++++ Exercise data

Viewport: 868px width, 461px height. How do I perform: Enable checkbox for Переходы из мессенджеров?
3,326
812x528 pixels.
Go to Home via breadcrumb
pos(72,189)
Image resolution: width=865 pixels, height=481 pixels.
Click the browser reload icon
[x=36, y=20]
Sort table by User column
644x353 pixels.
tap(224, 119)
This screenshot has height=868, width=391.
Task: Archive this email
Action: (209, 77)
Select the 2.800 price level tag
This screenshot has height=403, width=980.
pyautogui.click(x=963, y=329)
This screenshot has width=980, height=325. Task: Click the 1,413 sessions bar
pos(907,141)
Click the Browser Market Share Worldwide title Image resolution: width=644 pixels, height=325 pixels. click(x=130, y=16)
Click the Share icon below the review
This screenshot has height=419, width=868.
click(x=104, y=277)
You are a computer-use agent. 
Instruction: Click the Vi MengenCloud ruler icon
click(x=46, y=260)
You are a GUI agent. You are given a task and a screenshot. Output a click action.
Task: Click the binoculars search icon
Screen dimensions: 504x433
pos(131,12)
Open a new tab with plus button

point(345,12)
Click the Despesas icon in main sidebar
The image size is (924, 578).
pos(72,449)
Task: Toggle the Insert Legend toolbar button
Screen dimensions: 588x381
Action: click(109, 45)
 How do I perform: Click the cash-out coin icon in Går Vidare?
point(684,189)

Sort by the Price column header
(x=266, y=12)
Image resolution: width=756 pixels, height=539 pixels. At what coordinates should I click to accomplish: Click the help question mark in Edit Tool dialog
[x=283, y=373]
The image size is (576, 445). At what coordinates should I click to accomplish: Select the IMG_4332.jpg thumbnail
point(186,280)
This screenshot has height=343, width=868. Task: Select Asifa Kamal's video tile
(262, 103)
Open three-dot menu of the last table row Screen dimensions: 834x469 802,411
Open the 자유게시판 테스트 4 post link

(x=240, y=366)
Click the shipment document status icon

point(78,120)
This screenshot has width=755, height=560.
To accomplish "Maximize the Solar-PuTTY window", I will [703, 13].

++++++++

▸ **Aim of the exercise**
When a line among the entries contains "Share", pull that line out.

▸ **Response area**
Click the Browser Market Share Worldwide title Image resolution: width=644 pixels, height=325 pixels. click(x=130, y=16)
Click the Share icon below the review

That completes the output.